Fighting Factors with Cats: Exercises
In this exercise set, we will practice using the forcats factor manipulation package by Hadley Wickham. In the last exercise set, we saw that it is entirely possible to deal with factors in base R, but also that things can get a bit involved and un-intuitive. Forcats simplifies many common factor manipulation tasks and worth mastering if you cannot avoid using factors in your work. Also, studying the package and its source code can give you ideas for writing your own custom function to simplify everyday tasks that you think can be dealt with in a better way.
Solutions are available here.
Load the gapminder data-set from the gapminder package, as well as forcats. Check what the levels of the continent factor variable are and their frequency in the data.

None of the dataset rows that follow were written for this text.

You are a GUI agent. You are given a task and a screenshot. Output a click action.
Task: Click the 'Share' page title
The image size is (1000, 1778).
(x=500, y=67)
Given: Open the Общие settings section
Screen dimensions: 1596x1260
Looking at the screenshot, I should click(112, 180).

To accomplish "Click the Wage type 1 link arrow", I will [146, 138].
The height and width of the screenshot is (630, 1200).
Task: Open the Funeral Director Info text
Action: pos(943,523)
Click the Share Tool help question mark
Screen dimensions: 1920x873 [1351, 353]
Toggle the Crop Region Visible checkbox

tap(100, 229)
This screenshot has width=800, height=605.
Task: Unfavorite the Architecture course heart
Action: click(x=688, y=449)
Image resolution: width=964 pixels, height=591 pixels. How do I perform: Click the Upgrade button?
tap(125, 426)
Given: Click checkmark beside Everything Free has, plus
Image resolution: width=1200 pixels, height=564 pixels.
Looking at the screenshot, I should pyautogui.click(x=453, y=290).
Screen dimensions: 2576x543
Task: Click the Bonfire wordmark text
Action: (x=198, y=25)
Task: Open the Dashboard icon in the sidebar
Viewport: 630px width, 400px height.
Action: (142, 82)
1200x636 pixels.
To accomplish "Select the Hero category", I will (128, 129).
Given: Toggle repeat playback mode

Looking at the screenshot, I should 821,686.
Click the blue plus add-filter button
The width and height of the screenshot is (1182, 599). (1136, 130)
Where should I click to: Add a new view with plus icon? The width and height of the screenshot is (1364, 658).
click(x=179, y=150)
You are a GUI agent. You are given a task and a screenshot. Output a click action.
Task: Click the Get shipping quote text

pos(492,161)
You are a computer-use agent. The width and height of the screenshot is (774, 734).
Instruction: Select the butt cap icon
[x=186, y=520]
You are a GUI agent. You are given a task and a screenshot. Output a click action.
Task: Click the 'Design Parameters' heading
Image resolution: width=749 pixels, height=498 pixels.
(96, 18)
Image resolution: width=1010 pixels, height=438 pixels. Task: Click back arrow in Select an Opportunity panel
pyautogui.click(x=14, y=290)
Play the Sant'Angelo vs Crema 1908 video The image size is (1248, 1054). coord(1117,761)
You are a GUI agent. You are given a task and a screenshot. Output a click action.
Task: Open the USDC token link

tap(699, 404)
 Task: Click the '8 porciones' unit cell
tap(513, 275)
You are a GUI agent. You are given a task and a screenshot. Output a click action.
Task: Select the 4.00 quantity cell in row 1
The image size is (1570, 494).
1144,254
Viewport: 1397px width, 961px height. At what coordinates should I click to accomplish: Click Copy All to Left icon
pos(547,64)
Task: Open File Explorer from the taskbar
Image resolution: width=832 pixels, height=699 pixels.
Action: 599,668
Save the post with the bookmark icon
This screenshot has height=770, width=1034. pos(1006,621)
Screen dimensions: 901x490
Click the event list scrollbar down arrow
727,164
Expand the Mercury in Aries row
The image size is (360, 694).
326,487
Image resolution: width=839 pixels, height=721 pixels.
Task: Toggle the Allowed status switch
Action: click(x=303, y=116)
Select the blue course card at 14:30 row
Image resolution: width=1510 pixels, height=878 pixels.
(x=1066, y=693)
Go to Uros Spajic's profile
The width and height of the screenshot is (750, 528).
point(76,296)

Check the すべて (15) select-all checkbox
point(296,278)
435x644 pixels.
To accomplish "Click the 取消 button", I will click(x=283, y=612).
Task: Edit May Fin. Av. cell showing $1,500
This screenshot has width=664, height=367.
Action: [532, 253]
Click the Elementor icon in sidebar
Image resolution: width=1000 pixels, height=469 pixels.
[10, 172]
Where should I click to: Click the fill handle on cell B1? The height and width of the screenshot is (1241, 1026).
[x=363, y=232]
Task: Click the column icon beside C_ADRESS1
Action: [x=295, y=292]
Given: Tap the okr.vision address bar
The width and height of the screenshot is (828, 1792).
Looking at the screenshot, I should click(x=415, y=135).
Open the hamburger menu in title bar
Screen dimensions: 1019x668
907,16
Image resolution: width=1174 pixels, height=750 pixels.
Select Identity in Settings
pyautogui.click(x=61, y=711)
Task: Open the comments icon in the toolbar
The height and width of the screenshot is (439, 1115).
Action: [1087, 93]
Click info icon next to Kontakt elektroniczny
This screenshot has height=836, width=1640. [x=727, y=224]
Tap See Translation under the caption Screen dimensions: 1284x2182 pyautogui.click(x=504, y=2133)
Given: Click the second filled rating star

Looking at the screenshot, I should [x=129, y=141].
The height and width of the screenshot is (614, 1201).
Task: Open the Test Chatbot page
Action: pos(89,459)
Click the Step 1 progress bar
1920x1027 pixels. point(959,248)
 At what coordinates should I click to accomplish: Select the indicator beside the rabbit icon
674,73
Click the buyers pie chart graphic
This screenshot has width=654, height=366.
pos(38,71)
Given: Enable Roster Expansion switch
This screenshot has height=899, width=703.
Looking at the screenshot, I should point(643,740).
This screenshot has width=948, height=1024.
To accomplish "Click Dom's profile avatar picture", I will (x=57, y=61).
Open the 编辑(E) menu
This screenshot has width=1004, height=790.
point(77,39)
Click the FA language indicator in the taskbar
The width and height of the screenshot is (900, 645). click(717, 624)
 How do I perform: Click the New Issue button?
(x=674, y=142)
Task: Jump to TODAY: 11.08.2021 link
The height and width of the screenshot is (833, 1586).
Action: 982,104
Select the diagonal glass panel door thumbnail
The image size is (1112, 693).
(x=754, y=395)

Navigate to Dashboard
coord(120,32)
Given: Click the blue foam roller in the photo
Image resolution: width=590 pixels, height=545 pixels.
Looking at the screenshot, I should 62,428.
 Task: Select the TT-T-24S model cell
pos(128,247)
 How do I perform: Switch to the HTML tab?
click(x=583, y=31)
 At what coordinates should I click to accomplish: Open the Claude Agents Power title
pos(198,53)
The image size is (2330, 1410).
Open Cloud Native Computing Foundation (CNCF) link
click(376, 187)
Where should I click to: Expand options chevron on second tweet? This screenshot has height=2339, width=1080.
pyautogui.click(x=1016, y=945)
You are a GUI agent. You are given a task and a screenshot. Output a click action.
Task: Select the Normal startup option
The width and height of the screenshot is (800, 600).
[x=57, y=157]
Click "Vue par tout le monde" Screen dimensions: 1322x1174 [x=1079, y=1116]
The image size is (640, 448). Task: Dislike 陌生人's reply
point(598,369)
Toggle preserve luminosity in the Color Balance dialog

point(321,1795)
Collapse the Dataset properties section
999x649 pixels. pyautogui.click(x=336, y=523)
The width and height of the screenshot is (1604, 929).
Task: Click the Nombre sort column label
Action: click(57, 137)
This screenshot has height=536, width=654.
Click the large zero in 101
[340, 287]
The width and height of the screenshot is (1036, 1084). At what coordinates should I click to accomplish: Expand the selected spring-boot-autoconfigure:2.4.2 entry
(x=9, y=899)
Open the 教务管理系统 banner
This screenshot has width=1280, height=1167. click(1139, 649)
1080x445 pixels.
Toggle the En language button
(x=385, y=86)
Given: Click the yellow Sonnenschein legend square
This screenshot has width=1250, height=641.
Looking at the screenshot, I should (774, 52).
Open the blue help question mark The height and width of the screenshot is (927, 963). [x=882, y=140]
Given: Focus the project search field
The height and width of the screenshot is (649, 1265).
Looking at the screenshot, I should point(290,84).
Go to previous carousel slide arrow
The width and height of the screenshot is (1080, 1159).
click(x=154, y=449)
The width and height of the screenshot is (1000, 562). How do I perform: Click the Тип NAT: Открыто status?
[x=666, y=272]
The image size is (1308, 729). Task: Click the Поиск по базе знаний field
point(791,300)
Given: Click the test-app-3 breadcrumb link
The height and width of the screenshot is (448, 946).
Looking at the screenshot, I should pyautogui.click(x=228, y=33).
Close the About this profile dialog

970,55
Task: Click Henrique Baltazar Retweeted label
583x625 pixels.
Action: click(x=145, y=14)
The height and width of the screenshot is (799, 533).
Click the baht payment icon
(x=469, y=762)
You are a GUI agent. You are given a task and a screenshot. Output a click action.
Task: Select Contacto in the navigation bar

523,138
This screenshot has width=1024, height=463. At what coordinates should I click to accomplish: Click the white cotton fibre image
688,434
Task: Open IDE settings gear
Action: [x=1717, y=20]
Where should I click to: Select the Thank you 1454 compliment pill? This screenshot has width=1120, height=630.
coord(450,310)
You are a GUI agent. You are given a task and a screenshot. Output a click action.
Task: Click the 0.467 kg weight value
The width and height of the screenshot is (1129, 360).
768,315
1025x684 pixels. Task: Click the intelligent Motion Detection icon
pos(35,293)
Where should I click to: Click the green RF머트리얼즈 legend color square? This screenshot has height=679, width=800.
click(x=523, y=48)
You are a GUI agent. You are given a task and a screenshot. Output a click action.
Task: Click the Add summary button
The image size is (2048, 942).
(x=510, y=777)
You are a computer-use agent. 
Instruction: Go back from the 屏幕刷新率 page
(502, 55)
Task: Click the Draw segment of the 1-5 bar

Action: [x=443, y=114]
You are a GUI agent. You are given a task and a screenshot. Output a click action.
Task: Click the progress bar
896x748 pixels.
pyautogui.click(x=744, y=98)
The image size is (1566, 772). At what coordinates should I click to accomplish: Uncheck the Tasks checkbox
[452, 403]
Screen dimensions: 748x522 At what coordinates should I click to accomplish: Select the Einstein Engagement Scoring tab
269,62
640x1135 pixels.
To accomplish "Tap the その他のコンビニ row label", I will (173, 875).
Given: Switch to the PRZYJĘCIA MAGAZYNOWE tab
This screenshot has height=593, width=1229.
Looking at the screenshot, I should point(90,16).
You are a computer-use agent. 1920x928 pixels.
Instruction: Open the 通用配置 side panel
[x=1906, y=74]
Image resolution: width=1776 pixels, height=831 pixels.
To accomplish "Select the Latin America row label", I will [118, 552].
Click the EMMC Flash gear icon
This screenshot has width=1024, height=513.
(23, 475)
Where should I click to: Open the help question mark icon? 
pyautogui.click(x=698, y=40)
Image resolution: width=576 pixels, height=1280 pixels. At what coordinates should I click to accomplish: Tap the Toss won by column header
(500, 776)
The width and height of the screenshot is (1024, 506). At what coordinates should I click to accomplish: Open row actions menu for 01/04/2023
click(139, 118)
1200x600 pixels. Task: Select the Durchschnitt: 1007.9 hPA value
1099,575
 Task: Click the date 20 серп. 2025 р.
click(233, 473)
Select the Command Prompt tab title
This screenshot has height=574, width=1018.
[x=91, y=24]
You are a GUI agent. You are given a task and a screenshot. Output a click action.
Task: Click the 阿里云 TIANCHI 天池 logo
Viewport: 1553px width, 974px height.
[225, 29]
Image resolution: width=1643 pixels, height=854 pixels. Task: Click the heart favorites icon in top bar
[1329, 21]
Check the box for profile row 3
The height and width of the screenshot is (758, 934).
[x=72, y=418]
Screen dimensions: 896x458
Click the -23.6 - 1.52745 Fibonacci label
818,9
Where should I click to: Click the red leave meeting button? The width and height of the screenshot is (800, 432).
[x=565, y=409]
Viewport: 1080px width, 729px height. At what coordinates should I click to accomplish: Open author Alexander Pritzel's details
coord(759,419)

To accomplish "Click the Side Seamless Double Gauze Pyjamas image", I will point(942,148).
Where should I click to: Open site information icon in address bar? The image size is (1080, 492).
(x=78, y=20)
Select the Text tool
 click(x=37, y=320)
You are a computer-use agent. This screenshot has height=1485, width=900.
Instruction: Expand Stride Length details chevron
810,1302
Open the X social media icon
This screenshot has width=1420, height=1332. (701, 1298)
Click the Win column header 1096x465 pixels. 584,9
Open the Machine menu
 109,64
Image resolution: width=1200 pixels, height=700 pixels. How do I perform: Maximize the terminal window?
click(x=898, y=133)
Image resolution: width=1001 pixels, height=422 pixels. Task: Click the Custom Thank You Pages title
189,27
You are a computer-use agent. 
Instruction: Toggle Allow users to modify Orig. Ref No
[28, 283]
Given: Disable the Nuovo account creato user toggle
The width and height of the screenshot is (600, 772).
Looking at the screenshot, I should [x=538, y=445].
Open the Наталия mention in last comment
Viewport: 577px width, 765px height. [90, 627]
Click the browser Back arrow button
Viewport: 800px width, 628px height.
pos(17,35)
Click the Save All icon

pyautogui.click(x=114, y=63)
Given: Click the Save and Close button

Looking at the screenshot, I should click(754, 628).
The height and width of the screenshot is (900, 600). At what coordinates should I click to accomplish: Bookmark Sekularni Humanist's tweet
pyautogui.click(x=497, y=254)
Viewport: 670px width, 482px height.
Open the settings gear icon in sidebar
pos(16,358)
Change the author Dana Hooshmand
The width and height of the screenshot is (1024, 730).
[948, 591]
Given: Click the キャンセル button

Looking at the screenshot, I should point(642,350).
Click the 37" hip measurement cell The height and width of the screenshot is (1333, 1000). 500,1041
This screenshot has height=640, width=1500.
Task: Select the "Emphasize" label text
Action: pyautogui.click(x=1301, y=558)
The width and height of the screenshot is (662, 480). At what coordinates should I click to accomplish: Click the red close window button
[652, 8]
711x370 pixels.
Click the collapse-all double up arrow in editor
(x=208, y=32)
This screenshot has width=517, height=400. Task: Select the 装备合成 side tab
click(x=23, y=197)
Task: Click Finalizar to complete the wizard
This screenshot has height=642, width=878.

Notice that one continent, Antarctica, is missing – add it as the last level of six.
Actually, you change your mind. There is no permanent human population on Antarctica. Drop this (unused) level from your factor.
Again, modify the continent factor, making it more precise. Add two new levels: instead of Americas, add North America and South America. The countries in the following vector should be classified as South America and the rest as North America.
c("Argentina", "Bolivia", "Brazil", "Chile", "Colombia", "Ecuador",
"Paraguay", "Peru", "Uruguay", "Venezuela")
Arrange the levels of the continent factor in alphabetical order.
Re-order the continent levels again so that they appear in order of total population in 2007.
Reverse the order of the factors.
Make continent, again, an unordered factor. Set North America as the first level, therefore interpreted as a reference group in modeling functions such as
Turn the following messy vector into a factor with two levels: “Female” and “Male” using the factor function. Use the labels argument in the factor() function.
gender <- c("f", "m ", "male ","male", "female", "FEMALE", "Male", "f", "m")
Gender can be considered sensitive data. Convert the gender variable into a factor that takes the integer values “1” and “2”, where one integer represents female and the other male, but make the choice randomly.